I write that because I felt it but I also freely admit that those issues are the equivalent of turning to Picasso and asking him why all his lines are cube shaped.
Nolan is a master and this is his masterpiece. Any argument any of us make is just personal taste and not legitimate.
After all, it’s a three hour movie that keeps its audience enthralled not only at every minute but at every second. If it’s visually akin to Apocalypse Now, and materially similar to Titanic then in its rhythm it’s like Goodfellas. Which is, this is another movie that swiftly covers an entire life.
The difference may be that all of Oppenheimer is the equivalent of the final third — cocaine addled — section of Goodfellas.
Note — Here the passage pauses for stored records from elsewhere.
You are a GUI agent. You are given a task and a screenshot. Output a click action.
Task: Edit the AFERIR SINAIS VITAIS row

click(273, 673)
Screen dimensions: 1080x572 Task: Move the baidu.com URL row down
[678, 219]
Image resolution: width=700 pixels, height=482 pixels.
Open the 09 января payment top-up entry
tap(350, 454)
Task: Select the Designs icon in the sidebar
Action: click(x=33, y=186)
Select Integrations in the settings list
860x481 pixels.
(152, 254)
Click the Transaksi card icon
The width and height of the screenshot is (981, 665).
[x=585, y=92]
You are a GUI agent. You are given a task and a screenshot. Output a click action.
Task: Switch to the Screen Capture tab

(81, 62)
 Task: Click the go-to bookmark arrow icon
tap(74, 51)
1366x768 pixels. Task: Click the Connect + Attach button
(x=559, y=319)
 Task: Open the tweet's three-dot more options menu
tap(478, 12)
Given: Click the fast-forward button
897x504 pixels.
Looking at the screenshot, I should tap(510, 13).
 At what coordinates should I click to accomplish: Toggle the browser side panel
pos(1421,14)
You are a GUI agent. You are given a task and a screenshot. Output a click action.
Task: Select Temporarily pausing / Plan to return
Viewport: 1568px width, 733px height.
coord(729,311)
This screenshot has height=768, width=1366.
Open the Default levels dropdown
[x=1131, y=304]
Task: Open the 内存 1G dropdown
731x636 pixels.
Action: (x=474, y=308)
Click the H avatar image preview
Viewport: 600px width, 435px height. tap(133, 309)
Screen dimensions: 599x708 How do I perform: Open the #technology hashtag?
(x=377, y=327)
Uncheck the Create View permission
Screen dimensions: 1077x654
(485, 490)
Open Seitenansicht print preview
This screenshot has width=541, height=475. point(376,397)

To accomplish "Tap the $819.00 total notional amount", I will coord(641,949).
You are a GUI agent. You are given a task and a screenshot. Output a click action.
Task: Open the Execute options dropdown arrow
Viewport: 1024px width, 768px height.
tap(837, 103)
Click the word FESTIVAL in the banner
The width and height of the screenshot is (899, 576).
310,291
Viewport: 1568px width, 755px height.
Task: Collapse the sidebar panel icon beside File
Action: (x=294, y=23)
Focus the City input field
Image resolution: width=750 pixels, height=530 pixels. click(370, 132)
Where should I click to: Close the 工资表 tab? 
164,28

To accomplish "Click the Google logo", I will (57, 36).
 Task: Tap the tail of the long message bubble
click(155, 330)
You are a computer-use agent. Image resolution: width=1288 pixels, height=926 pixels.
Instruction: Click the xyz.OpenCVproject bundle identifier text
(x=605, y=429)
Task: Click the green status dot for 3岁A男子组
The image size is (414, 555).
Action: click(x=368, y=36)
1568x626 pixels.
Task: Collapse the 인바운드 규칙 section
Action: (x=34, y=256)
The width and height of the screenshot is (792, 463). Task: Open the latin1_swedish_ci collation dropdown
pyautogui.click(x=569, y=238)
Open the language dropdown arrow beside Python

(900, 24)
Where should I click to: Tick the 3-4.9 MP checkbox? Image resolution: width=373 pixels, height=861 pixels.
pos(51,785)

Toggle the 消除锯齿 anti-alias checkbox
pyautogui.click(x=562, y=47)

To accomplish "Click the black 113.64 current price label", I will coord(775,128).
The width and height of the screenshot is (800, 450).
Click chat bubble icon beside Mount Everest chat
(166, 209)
Every actor is right for every role, every actor gets at least one scene to make their case and every performance is flawless. There isn’t a false moment even among the people who are largely required to stand in the background or look with awe and wonder on the great man.
Here let me list some of them for you:
Cillian Murphy, Florence Pugh, Matt Damon, Emily Blunt, Matt Damon, Rami Malek, Kenneth Branagh, Gary Oldman, and Robert Downey Jr.
It’s the casting equivalent of getting the 1927 Yankees.
Finally, Oppenheimer is the concluding argument that Nolan and other filmmakers have been making about the theatrical experience.
I would argue that a great film is great whether you see it in IMAX or on an iPad. But there is no doubt that if you can, you should see Oppenheimer in the biggest and best movie theater you can find.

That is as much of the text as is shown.